Brano scelto:
Massimiliano Gnecchi, responsabile del Laboratorio di Cardiologia Sperimentale afferente all’Unità di Terapia Intensiva Cardiologica del Policlinico San Matteo diretta da Gaetano De Ferrari, ha coordinato un team internazionale di ricercatori insieme a Winston Shim del National Heart Center di Singapore. La collaborazione è stata possibile grazie ad un accordo formale tra l’Università di Pavia e l’Università di Singapore.
Lo studio suggerisce che il Lumacaftor, un farmaco attualmente in uso per la cura di una patologia polmonare, sarebbe in grado di prevenire aritmie maligne in pazienti affetti, appunto, da sindrome del QT lungo. I risultati sono stati ottenuti utilizzando una tecnologia all’avanguardia, quella delle cellule staminali pluripotenti indotte.
“Partendo da cellule della pelle prelevate con una semplice biopsia cutanea – spiega Gnecchi – siamo oggi in grado di generare in laboratorio cellule cardiache che possono essere utilizzate per studiare le cause che portano il cuore ad ammalarsi o per verificare l’efficacia di nuovi farmaci. Questa tecnologia permette oggi di effettuare studi impensabili solo pochi anni fa. Nel nostro caso, abbiamo generato cellule cardiache da 5 paziente affetti da sindrome del QT lungo e dimostrato che il Lumacaftor è in grado di normalizzare l’anomalia elettrica che caratterizza la patologia e ridurre il rischio aritmico in modo significativamente più efficace rispetto ai farmaci attualmente utilizzati per il trattamento di questi pazienti. I nostri dati dovranno essere confermati nei pazienti prima di poter trarre conclusioni definitive”.

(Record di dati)
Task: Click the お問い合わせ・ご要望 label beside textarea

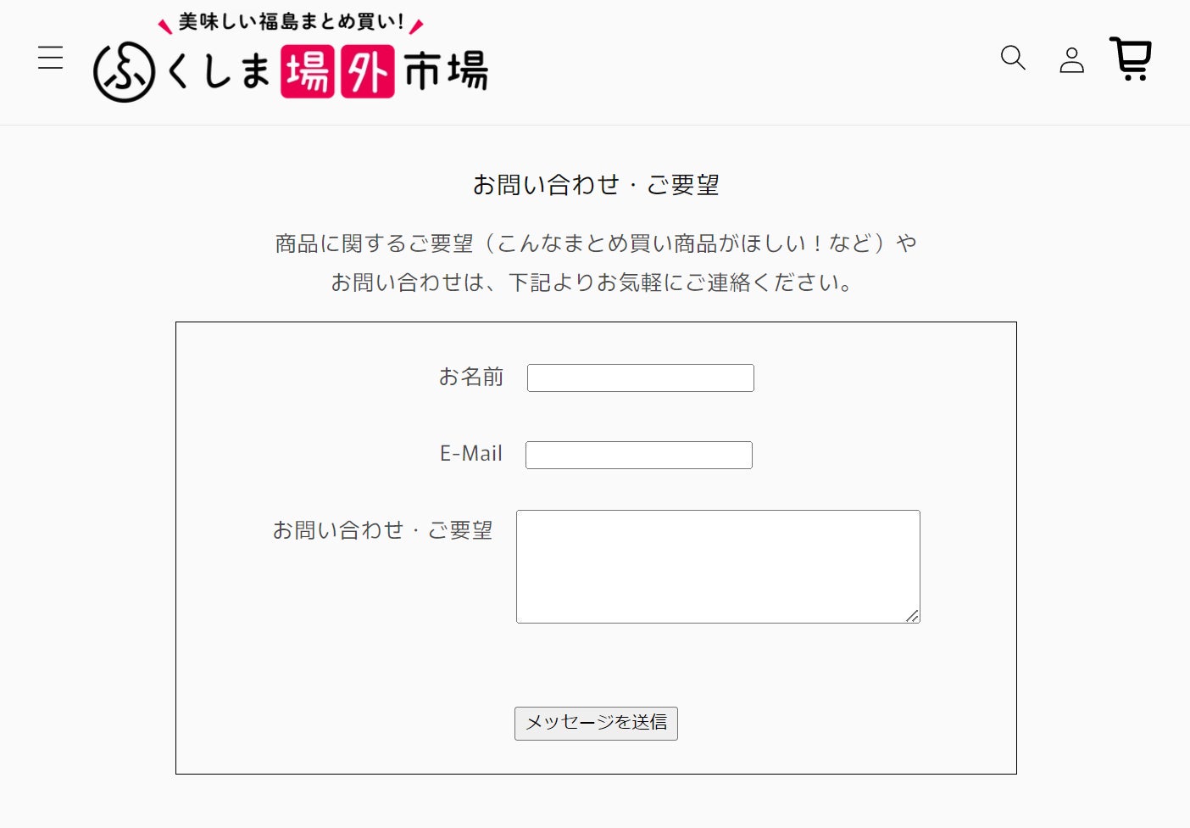Action: click(382, 530)
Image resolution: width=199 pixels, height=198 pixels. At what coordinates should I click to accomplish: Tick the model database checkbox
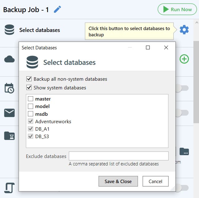click(31, 106)
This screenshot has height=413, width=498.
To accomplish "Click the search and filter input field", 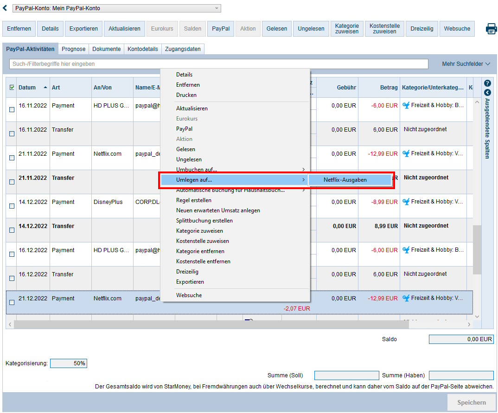I will (218, 64).
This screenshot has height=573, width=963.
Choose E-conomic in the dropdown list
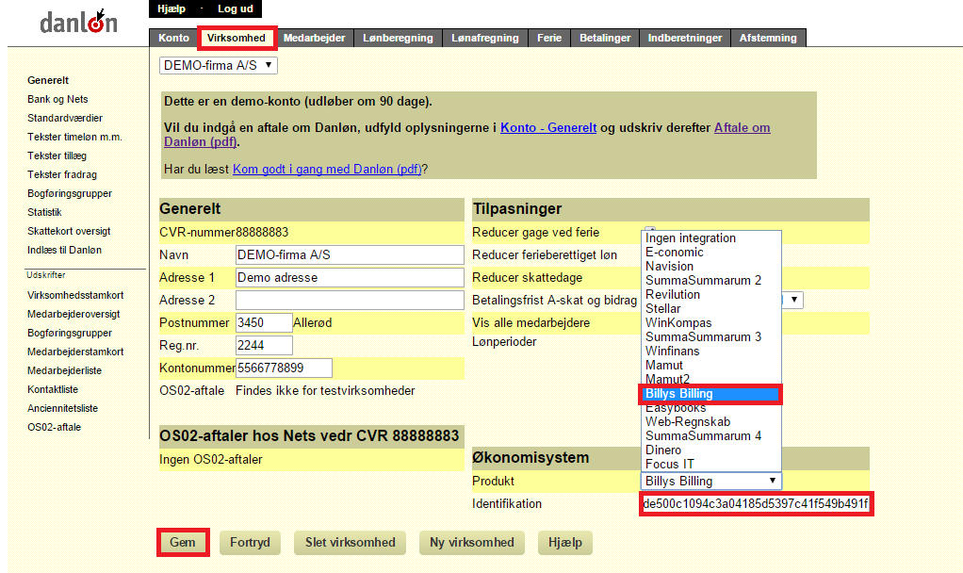click(x=675, y=253)
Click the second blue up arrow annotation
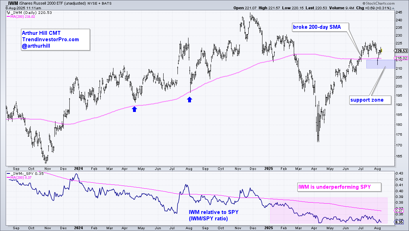The image size is (409, 231). [x=190, y=100]
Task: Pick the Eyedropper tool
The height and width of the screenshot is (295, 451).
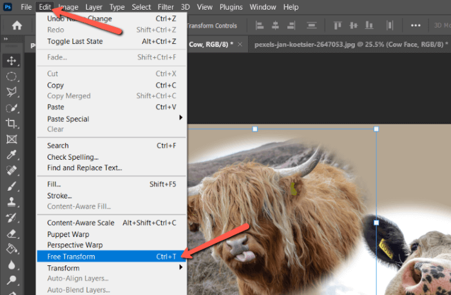Action: pos(11,155)
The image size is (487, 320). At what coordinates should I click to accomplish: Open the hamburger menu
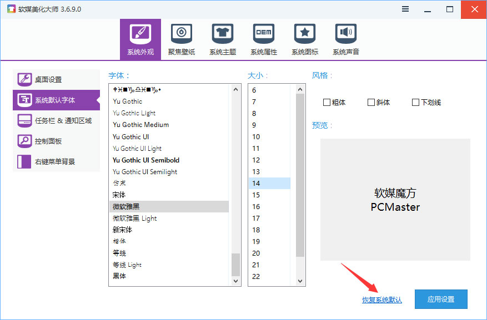[x=405, y=9]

Esercizi proposti:
1 > Indica se ciascuna affermazione concorda con il brano sul Lumacaftor, rispondendo sì o no e citando testualmente le parole decisive: (a) Gnecchi ha coordinato il gruppo di ricerca insieme a Winston Shim; (b) il Lumacaftor è un farmaco nuovo, non ancora impiegato in alcuna terapia; (c) le cellule cardiache sono state generate a partire da cellule del sangue.
2 > Scrivi il seguito del brano sul Lumacaftor, proseguendo dopo l'ultima frase riportata.

Soluzioni:
1 >
(a) Sì: «ha coordinato un team internazionale di ricercatori insieme a Winston Shim del National Heart Center di Singapore».
(b) No: «un farmaco attualmente in uso per la cura di una patologia polmonare».
(c) No: «Partendo da cellule della pelle prelevate con una semplice biopsia cutanea».

2 >
Lo studio è anche un innovativo esempio di medicina personalizzata, in cui s’identifica una cura specifica per uno specifico difetto genetico, la cosiddetta medicina di precisione, precisa Gaetano De Ferrari. Lo studio coordinato da Gnecchi , sottolinea il Direttore dell’UTIC del San Matteo, “ha il vantaggio di aver utilizzato un farmaco già in commercio anche se per la cura di una patologia differente. Scoprire nuove indicazioni d’uso per farmaci il cui profilo di sicurezza è già noto, permette di evitare lunghi e dispendiosi studi clinici ed è una pratica incoraggiata dall’Organizzazione Mondiale della Sanità e dal Ministero della Salute”.
Un fatto è certo, continua De Ferrari: “lo studio ci consente di compiere un salto nel futuro delle cure mediche individualizzate. Applicare le nuove tecnologie alla cura del paziente è una sfida che può essere correttamente affrontata solo da ospedali di ricerca come il Policlinico. Solo in centri come il nostro esiste la indispensabile multidisciplinarietà e ci sono medici in grado di integrare le nuove scoperte con il bagaglio di conoscenze sulle diverse patologie, anche quelle rare”.